Presenting our paper at Koli Calling 2025

This week, ISILA team members Sonsoles López-Pernas and Mohammed Saqr participated in the Koli Calling 2025, celebrated every year in Koli National Park (Finland). We presented our research contribution titled “The dynamics of the self-regulation process in student-AI interactions: The case of problem-solving in programming education”. We modeled student-AI interaction when completing a web programming assignment. The work made use of the data collection tools developed in ISILA, such as chatGPTscrapeR, and TNA, a new method developed by the authors in the CRETIC and TOPEILA projects funded by the Research Council of Finland. The abstract of our article is as follows:

Generative Artificial Intelligence (AI) has demonstrated significant value in code generation and support for programming tasks, leading to its widespread adoption in both industry and academia. This proliferation has introduced new opportunities and risks for learning, teaching, and the broader landscape of computer science education. Despite this rapid integration, there remains limited understanding of how students engage with these tools, particularly in terms of collaboration, dependence, and delegation. More critically, little is known about how students regulate their interactions with AI tools over time, and how such processes contribute to problem-solving. In this case study, we coded 2,376 interactions from 120 undergraduate students with ChatGPT in a web programming course using a theoretically grounded self-regulated learning (SRL) in problem-solving coding scheme. To move beyond static counts and capture the temporal and structural dynamics of these interactions, we employed novel process-oriented learning analytics: transition network analysis and Sequence Analysis. Our findings reveal that while students frequently employed regulatory prompts aimed at process monitoring and problem-solving, they rarely engaged in deeper metacognitive strategies such as reflection or evaluation. This suggests a prevailing focus on surface-level regulation over deeper learning processes in student-AI interactions. Our results serve as a critical warning, highlighting a tendency towards ’cognitive offloading’ that could undermine the development of independent, lifelong learners in computer science.

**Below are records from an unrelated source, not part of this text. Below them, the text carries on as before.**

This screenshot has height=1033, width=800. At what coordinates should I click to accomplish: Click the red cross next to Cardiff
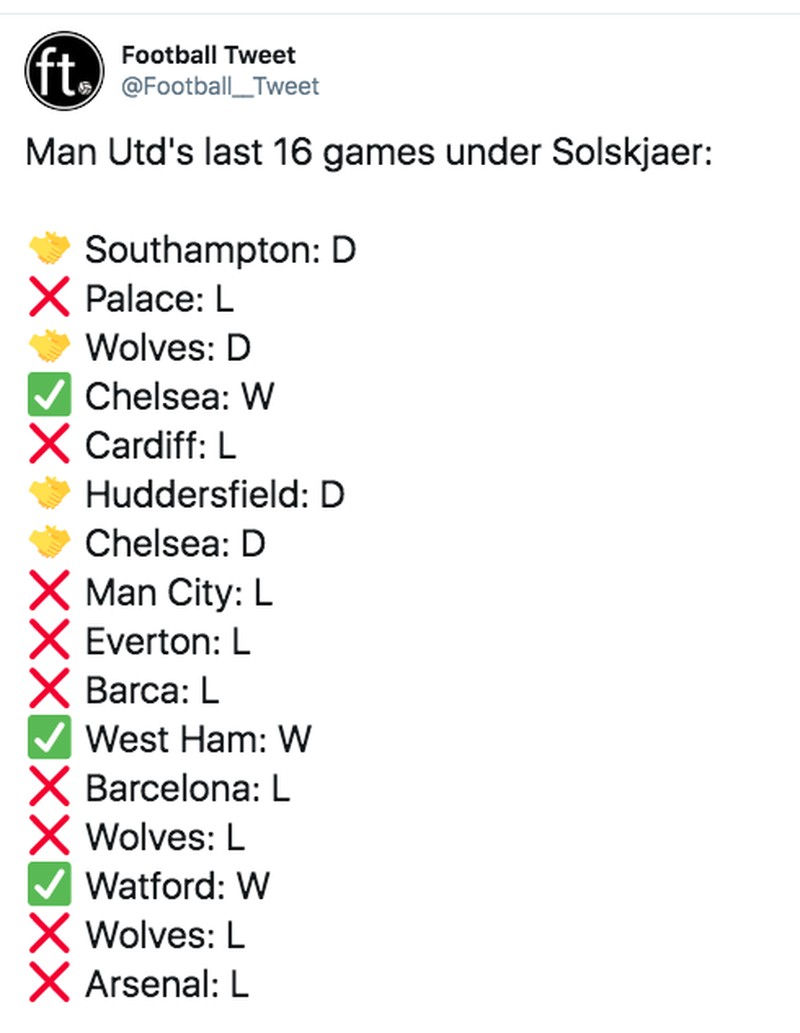coord(49,445)
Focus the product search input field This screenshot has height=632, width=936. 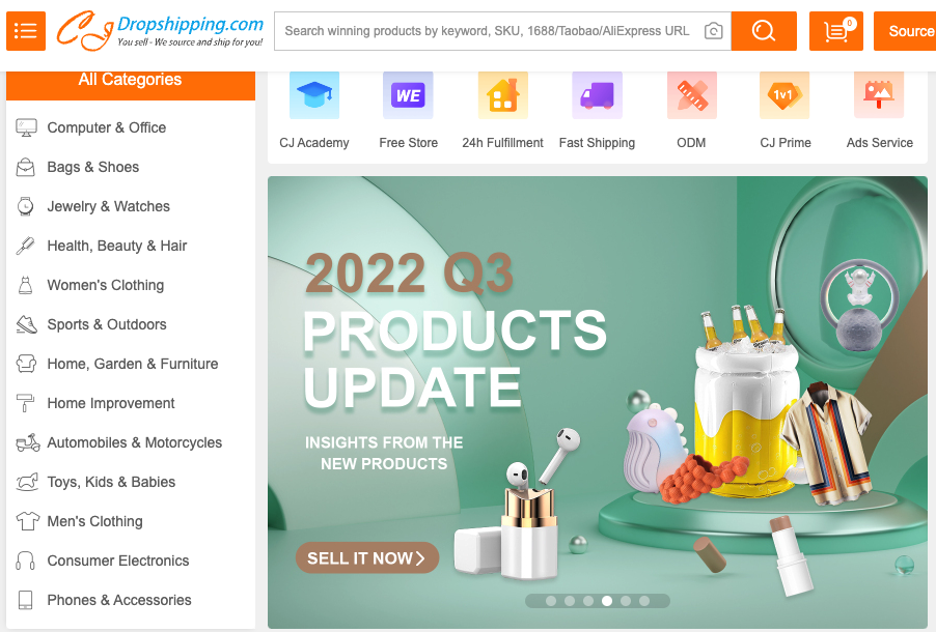(487, 31)
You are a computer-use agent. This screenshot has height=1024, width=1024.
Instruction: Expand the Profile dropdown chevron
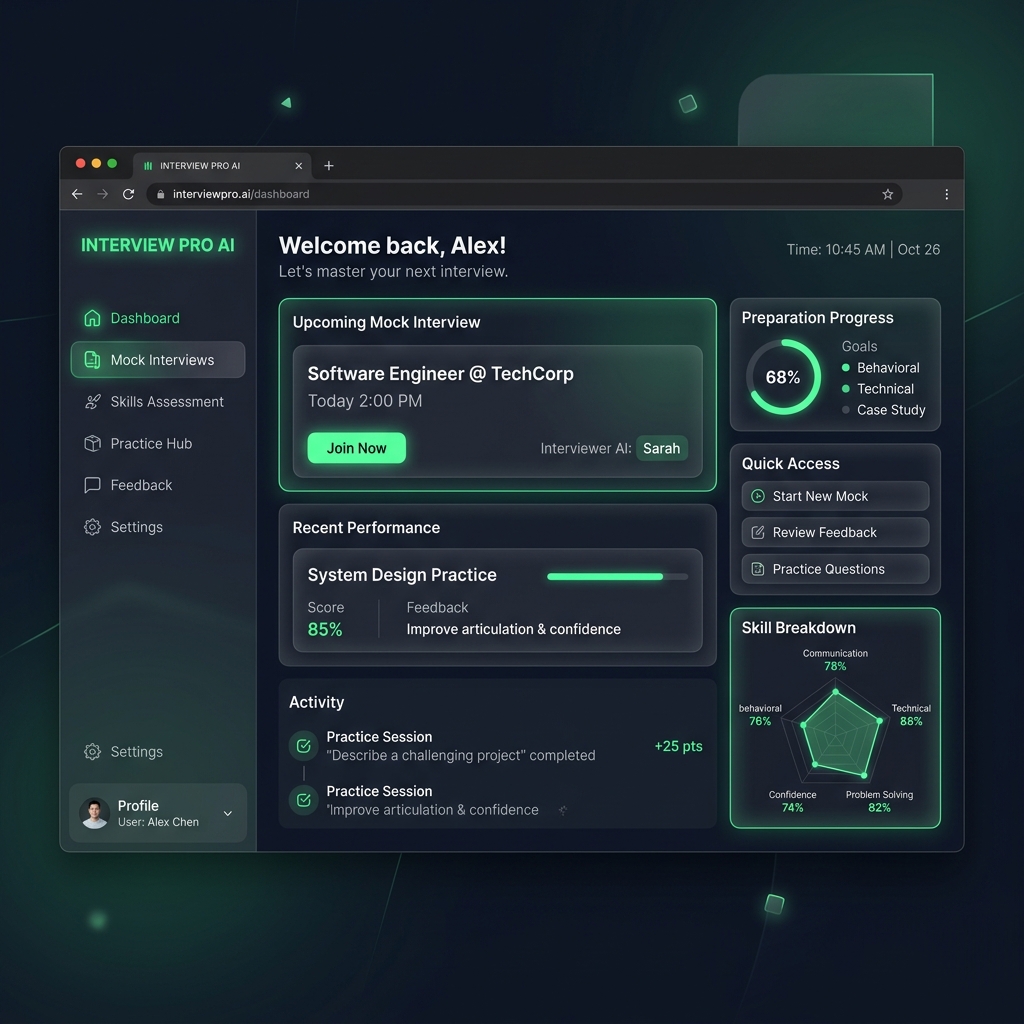coord(228,813)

The proceedings of the conference, which include our paper, are published in ACM DL:

Sonsoles López-Pernas, Kamila Misiejuk, Eduardo Oliveira, and Mohammed Saqr. 2025. The dynamics of the self-regulation process in student-AI interactions: The case of problem-solving in programming education. In Proceedings of the 25th Koli Calling International Conference on Computing Education Research (Koli Calling ’25). Association for Computing Machinery, New York, NY, USA, Article 37, 1–12. https://doi.org/10.1145/3769994.3770043

Below is the methodological pipeline followed:

Our results show that self-regulation was largely confined to task performance activities, primarily instructing, refining, and problem specification. From a cognitive perspective, the involvement of AI appears to disrupt the cyclical phases of forethought, performance, and self-reflection that typically underpin SRL. The data collected from students who engaged with generative AI supports this concern and stands in contrast to the model proposed by Prasad & Sane, which assumes—or perhaps idealistically envisions—a balanced participation across all SRL phases during student-AI problem-solving.